What works in practice
The right production pattern is to add an MCP gateway or adapter layer. The model interacts with tool capabilities through that layer, and the gateway enforces:
- per-user and per-tenant authorization
- argument validation and rewriting
- server health checks and timeouts
- response normalization
- context minimization
- observability and audit logs
This keeps MCP useful without making it the place where you bury cross-cutting concerns.
Tradeoffs and implementation risks
The tradeoff is extra infrastructure. A direct MCP demo is simpler to write. A policy-aware gateway is simpler to operate. In production, operational simplicity wins.
A subtle risk is letting "tool discovery" become "tool sprawl." Once teams can expose tools quickly, they tend to expose too many. Models then have a larger search space, worse tool selection quality, and higher latency. You need capability curation, not just capability discovery.
An experienced engineering insight here is that MCP standardizes the edge of the interface, not the semantics of your business logic. You still need product-level rules for identity, quotas, and approvals.
Architecture / Implementation Guidance
The concrete recommendation is to place a typed gateway between the model runtime and all MCP servers.
That gateway should do four jobs:
- authenticate the user and derive an execution principal
- resolve which MCP servers are eligible for this request
- transform raw MCP capabilities into app-approved tool contracts
- orchestrate streaming so the UI only sees stable phases
A useful execution model has distinct phases:
discover: ask servers what capabilities existfilter: remove tools the current principal cannot useplan: let the model propose a tool or sequenceexecute: run through the gateway with budgets and timeoutsstream: emit status events and final answer segments separately
This produces cleaner UI behavior than unstructured token streaming. Instead of pretending the answer is fully formed from the start, the UI can stream state transitions:
- "searching workspace"
- "reading policy docs"
- "drafting answer"
That is both more honest and easier to debug.
For context, keep the server contract lean.
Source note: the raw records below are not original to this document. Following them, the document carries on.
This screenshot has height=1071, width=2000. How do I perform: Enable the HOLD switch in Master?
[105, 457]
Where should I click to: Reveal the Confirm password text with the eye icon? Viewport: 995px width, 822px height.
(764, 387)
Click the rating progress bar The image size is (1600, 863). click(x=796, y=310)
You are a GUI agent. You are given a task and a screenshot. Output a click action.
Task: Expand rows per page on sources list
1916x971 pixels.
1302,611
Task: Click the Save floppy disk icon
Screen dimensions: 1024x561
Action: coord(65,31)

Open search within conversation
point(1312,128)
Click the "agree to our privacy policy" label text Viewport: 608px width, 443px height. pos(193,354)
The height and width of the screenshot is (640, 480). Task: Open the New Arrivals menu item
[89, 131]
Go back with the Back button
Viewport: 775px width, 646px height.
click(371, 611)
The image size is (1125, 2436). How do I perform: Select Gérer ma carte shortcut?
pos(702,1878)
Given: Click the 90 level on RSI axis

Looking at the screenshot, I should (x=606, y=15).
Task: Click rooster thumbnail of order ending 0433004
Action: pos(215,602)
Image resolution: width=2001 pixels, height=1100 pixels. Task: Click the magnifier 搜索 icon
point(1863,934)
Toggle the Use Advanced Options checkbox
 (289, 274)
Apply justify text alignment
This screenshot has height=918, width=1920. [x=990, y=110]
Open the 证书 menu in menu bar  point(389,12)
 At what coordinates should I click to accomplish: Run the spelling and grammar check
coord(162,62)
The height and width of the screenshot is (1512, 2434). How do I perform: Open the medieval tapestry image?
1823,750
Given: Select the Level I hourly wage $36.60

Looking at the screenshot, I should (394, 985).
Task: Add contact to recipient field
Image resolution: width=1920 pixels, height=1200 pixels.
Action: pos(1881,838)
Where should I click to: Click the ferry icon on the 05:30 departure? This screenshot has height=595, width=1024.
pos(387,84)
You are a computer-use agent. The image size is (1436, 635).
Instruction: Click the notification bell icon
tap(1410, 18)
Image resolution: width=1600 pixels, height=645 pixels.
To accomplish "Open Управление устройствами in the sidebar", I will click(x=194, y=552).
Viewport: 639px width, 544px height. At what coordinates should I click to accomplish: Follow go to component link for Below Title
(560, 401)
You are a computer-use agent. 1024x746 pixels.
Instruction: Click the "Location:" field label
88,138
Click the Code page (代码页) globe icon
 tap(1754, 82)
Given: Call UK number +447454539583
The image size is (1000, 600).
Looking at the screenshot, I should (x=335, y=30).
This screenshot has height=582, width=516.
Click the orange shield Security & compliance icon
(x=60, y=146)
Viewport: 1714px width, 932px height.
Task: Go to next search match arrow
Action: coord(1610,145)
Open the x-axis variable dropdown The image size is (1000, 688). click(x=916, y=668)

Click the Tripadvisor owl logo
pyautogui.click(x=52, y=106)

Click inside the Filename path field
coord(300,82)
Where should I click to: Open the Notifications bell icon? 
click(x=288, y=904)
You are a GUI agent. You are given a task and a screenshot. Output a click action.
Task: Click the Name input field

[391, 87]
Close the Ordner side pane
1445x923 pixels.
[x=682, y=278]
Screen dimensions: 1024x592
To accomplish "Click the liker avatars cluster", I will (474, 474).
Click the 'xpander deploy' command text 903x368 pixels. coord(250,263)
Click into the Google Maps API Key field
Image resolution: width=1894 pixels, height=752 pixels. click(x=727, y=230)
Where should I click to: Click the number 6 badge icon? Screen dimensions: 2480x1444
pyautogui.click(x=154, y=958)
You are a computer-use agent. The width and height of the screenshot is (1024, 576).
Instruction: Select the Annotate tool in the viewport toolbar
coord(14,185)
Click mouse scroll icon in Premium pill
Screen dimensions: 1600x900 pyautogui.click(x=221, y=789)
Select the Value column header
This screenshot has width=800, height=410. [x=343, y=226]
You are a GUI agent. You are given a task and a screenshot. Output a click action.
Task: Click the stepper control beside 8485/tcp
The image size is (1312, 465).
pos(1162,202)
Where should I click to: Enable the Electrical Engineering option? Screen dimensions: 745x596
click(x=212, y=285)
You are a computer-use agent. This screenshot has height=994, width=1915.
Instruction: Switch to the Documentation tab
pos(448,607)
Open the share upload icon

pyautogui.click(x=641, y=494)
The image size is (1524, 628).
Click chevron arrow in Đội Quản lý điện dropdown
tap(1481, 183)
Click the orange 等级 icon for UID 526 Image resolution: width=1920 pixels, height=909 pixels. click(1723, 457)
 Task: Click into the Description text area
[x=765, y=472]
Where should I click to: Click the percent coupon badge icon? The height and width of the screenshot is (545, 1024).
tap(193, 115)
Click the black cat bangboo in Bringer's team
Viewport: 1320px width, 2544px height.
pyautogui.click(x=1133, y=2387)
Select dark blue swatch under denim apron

Send only what the server needs:
- narrowed user intent
- validated parameters
- minimal identity scope
- request correlation ID
Do not send the full transcript unless the server genuinely needs it.
Code Snippets
type Capability = {
name: string
serverId: string
schema: Record<string, unknown>
}
type ExecutionContext = {
userId: string
tenantId: string
allowedServers: string[]
}
export function filterCapabilities(
capabilities: Capability[],
context: ExecutionContext,
): Capability[] {
return capabilities.filter((capability) =>
context.allowedServers.includes(capability.serverId),
)
}
export async function executeMcpTool(input: {
context: ExecutionContext
toolName: string
args: Record<string, unknown>
registry: ApprovedToolRegistry
gateway: MpcGateway
}) {
const approvedTool = input.registry.get(input.toolName)
if (!approvedTool) {
throw new Error(`unapproved tool: ${input.toolName}`)
}
approvedTool.assertArgs(input.args)
return input.gateway.call({
serverId: approvedTool.serverId,
tool: approvedTool.remoteToolName,
args: approvedTool.rewriteArgs(input.args, input.context),
headers: {
'x-tenant-id': input.context.tenantId,
'x-user-id': input.context.userId,
},
timeoutMs: 8_000,
})
}
export function streamPhases(send: (event: unknown) => void) {
send({ type: 'status', phase: 'discovering_tools' })
send({ type: 'status', phase: 'executing_tools' })
send({ type: 'status', phase: 'drafting_response' })
}
These patterns look conservative because they are. Production MCP systems need less magic and more control.
Key Takeaways
- MCP is a useful protocol boundary, not a substitute for policy or auth.
- Put a gateway between the model runtime and MCP servers.
- Filter capabilities by user, tenant, and task before the model sees them.
- Stream execution phases, not unstable partial guesses.
- Limit context aggressively or MCP systems become slow, leaky, and difficult to reason about.